(Pixel coordinate grounding data)
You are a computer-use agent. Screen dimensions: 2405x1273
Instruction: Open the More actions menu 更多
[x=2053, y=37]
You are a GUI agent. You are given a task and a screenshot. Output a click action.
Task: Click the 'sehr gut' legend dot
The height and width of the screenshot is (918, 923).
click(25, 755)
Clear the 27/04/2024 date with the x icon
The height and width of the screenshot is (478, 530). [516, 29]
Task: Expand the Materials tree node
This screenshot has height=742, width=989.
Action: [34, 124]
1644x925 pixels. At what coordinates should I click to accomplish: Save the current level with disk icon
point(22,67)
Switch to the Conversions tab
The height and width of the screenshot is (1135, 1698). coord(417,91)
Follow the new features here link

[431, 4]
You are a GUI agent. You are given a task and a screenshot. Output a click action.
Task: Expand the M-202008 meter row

#### [GOAL OF THE EXERCISE]
Transcribe nothing except the lines from the one with "Follow the new features here link" through the end of the data above, each exactly as it appears.

#### [TASK OUTPUT]
Follow the new features here link

[431, 4]
You are a GUI agent. You are given a task and a screenshot. Output a click action.
Task: Expand the M-202008 meter row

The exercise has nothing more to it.